PARIS, France  TotalEnergies is forging ahead with an $850 million subsea tieback of the Begonia oil field offshore Angola, and it will also participate in the country’s first offshore non-associated natural gas development.

Begonia, in the company’s "golden" Block 17/06, is 150 km offshore. It will be developed via five wells tied back to the Pazflor FPSO, adding 30,000 bbl/d to the facility’s production following commissioning in late 2024.

This is the company’s second project on the block to employ a standardized subsea production system. TechnipFMC is supplying the first for CLOV Phase 3, under a contract awarded earlier this year.

The standardized design is said to offer cost savings of up to 20% and shorter lead times for delivery.

About 70% of the Begonia’s 1.3 million man-hours of work will take place in Angola.

TotalEnergies operates Block 17/06 with a 30% interest, in partnership with affiliates of Sonangol P&P (30%), SSI (27.5%), ACREP/Somoil (5%), Falcon Oil (5%) and PTTEP (2.5%).

Eni is leading the newly sanctioned Non-Associated Gas 1 (NAG1) project, under which gas from the Maboqueiro and Quiluma fields will supply the onshore Angola LNG complex.

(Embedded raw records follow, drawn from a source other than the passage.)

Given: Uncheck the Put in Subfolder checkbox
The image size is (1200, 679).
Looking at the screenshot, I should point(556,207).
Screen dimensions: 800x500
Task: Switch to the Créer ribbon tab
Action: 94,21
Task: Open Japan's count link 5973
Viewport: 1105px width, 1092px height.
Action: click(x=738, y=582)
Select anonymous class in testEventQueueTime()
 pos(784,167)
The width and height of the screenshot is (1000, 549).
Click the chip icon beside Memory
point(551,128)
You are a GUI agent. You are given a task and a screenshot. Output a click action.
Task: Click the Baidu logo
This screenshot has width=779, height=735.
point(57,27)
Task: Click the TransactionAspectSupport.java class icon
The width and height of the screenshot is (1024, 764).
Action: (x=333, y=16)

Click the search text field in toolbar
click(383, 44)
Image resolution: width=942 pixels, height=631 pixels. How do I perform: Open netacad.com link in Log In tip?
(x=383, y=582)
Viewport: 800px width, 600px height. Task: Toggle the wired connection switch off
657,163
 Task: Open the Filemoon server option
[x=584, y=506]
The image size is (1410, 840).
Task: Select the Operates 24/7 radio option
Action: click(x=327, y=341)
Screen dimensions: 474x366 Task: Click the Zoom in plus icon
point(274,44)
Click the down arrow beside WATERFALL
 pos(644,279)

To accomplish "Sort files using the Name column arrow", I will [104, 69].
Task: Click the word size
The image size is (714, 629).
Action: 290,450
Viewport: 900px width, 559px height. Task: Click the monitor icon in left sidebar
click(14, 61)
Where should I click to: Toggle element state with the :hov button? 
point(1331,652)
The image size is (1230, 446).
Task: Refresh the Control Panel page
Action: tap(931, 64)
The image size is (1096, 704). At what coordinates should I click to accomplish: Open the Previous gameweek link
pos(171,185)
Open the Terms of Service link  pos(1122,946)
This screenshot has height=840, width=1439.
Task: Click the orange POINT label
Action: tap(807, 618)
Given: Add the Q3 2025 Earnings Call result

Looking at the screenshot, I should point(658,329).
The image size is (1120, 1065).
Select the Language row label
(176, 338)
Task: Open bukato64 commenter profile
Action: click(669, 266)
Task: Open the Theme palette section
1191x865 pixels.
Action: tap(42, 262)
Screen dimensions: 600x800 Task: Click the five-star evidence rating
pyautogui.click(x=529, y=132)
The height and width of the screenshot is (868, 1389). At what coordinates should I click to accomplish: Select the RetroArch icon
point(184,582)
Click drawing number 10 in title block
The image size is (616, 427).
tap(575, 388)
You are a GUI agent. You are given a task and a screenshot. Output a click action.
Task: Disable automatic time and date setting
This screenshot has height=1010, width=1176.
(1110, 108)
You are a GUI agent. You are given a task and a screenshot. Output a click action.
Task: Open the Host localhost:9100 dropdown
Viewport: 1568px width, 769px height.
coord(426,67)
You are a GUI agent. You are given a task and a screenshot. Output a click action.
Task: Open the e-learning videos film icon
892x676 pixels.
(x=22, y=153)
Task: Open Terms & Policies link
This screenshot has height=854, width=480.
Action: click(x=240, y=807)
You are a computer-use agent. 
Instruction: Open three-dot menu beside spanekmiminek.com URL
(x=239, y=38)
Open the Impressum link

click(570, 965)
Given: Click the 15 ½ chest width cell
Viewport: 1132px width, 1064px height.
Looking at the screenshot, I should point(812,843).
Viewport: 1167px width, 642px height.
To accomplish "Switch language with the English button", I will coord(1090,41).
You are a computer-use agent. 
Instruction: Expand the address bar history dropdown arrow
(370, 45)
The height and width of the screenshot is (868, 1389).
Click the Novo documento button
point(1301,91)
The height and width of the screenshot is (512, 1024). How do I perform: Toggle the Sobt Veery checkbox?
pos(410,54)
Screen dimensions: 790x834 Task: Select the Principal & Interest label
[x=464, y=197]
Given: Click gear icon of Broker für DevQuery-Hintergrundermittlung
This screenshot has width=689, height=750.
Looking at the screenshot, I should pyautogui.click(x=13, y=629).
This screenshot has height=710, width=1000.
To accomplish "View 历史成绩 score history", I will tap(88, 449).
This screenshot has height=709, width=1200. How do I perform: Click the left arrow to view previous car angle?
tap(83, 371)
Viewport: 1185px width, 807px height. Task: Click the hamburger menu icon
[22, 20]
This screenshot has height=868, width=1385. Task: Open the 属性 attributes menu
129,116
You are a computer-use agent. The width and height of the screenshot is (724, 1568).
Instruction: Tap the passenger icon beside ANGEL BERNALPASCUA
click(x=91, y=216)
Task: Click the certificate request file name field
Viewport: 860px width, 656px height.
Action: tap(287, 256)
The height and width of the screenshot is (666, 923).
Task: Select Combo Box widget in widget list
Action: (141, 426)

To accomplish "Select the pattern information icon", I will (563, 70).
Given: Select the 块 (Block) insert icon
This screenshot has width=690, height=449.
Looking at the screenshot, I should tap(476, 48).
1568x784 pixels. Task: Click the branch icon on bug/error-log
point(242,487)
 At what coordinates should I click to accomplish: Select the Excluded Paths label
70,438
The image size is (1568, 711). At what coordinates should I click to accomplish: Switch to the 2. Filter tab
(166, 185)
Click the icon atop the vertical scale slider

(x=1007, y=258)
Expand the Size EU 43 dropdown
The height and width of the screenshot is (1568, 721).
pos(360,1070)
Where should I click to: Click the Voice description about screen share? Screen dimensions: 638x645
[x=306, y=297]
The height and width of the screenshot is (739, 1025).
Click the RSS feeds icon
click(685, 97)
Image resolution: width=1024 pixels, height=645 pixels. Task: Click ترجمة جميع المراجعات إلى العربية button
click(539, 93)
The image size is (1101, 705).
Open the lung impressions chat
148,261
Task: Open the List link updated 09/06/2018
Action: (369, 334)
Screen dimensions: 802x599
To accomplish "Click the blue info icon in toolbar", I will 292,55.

The project includes two offshore wellhead platforms, an onshore gas processing plant and a connection to Angola LNG for marketing of condensates and gas via LNG cargoes The development also will improve availability of gas for Angola’s own industrial development purposes.

Project execution activities will start this year with first gas planned in mid-2026, building to 330 MMcf/d at peak.

The Angola LNG plant is in Soyo, Zaire Province, and has a current treatment capacity of about 353 Bcf/year of feed gas and a liquefaction capacity of 5.2 MM metric tons/year of LNG.

According to Eni, the support provided by Angola’s Ministry of Mineral Resources, Petroleum and Gas, and the National Concessionaire (ANPG), was critical to unlocking this new phase of Angolan offshore gas development. A key enabler was the creation of a legal and fiscal regime applicable to the upstream activities and sale of natural gas in the country.

The New Gas Consortium partners are Eni (25.6%, operator), Chevron affiliate CABGOC (31%), Sonangol P&P (19.8%), bp (11.8%) and TotalEnergies (11.8%).

In March 2022, Eni and bp agreed to form a joint venture company, Azule Energy, combining their businesses in Angola. Azule Energy will guarantee operatorship of the Maboqueiro/Qiluma project after the transaction’s completion date.